Her Campus’ wonderful recent article from Olivia Garrett Let’s Talk: Female Competition and Camaraderie, explores the competitiveness of women in its unhealthy forms, and offers some lovely simple tips to counter female jealousy, and support one another.
The importance of countering girl hate is paramount, as it can have negative effects on women psychologically and prevent business opportunities.
Spotting it: Girl hate is not just disliking someone who happens to be a girl, it is particular cruelty laced with misogyny, due to insecurity and jealousy. Often girl hating surrounds “femme” areas such as appearance, clothes and sexuality. There may be varying reasons for the dislike of someone, but the expression of it manifests as criticisms of degrees of femininity, slut-shaming, and other interactions with men.
We can all be culprits of girl hate at times. Anne Campbell, a psychologist at Durham University, argues “young women tend to use indirect aggression to a greater extent than young men because that’s the most socially acceptable way for women to compete”. Women are taught this competitiveness because it fits within patriarchal structures, and often is to the benefit of men.
Agustin Fuentes, Chair of the Department of Anthropology at the University of Notre Dame, points out: “women derogate other women on things that men value, such as sexual fidelity and physical attractiveness.”
Because of the patriarchal structures we are all manoeuvring our way through, it is easy to see why women are pitted against each other and feel that there is only room for one woman at the top.
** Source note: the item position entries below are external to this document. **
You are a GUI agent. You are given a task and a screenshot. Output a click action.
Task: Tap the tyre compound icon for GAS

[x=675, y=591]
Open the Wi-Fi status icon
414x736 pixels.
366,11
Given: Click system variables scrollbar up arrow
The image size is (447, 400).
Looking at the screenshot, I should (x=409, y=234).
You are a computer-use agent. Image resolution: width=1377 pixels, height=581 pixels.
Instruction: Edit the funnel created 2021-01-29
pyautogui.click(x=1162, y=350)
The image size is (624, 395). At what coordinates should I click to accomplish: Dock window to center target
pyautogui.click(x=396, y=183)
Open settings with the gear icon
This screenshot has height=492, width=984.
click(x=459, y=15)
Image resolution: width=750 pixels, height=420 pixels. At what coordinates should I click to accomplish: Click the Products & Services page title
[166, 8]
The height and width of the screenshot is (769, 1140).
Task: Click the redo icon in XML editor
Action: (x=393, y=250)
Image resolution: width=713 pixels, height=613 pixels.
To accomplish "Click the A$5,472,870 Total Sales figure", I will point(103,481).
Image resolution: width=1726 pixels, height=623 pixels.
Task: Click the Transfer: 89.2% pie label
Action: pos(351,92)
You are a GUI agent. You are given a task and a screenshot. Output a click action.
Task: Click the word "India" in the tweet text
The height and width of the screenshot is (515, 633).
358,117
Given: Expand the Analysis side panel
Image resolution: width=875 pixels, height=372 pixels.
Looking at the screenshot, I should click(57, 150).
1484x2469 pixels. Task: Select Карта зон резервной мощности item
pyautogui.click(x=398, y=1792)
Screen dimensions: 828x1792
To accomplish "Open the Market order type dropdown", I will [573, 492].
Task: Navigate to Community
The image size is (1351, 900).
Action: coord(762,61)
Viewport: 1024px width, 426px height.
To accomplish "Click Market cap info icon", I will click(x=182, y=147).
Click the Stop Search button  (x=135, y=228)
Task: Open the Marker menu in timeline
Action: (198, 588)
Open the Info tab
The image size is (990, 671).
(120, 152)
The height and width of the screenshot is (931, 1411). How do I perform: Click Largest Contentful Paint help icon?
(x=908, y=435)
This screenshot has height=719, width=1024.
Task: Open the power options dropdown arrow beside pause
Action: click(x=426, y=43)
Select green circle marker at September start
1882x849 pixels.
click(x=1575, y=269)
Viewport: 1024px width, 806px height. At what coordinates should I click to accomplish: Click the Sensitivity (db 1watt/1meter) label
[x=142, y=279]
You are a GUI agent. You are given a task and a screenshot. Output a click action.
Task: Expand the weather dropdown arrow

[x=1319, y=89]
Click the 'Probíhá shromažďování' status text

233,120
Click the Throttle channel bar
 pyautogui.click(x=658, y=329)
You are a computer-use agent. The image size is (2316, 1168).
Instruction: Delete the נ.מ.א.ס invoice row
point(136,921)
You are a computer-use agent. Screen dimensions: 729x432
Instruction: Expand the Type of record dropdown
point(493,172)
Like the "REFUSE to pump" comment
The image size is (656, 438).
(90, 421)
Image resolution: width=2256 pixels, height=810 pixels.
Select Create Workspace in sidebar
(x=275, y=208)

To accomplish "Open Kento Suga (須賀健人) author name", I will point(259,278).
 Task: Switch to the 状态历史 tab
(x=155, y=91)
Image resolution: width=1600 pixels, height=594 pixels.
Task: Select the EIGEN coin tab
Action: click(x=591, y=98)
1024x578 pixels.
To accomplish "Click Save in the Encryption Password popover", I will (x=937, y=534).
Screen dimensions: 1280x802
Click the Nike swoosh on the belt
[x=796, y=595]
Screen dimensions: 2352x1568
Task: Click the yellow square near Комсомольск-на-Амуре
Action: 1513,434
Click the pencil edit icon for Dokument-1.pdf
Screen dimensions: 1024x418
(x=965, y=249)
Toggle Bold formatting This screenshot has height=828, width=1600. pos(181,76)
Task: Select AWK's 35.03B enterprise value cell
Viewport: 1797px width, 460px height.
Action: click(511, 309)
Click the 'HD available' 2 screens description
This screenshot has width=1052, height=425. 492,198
Unfortunately, often there is only one woman because women are treated as a group for which a certain quota needs to be filled. Whilst quotas can be good as a base line for inclusion and increasing diversity, it can also mean that its woman vs. woman when the quota for a women on the team is just one. (For example, comedy panel shows often appear to have just one token women, to represent half the population.)
The stereotype that successful women are intimidating adds to the culture of competition; success for a woman is coupled together with a harshness, which implies a cut-throat attitude, rather than encouraging women to help each other up.
There are so many social and business benefits to supporting women, as Kate Leaver, author of manifesto, The Friendship Cure, writes: “In an era of #MeToo and Time’s Up, we need female solidarity, we need female friendship, more than ever” as often victims of assault choose to confide in other women first.
Traditionally we have been taught to be competitive with one another. However, recent research in the Harvard Business Review showed that women who have an inner circle of close female contacts are more likely to land executive positions with greater authority and higher pay. Women trying to rise up into leadership often face ingrained systemic obstacles which make it harder for them to advance. One woman’s achievement is yours too as the representation of a woman in a successful position decreases the unconscious bias of society.
Men have had systems which benefit them for years such as the Boys Drinking Societies at Oxford and Cambridge, which allow young men to meet the “old boys” who now work in politics and business, making essential contacts and landing jobs. We need to keep building these kinds of networks for women.
Forbes magazine recently wrote an article entitled “The Power Of The Pack: Women Who Support Women Are More Successful” – Forbes Girls’ Lounge connected more than 17,500 corporate women and female entrepreneurs. LeanIn.org is an organisation which aims to connect women so we can lift each other up, and is supported by celebrities such as Emma Watson, Eva Longoria and Kerry Washington. Their website states: “Together women can do more, go further, and change the world”. (There are actually branches here in Exeter – https://leanin.org/together/women)
Encouraging female friendships and business alliances will actually benefit you and other women far more than competing to be the one woman at the top! Fighting the patriarchy includes supporting other women and wiping out the self-inflicted misogyny of girl hate.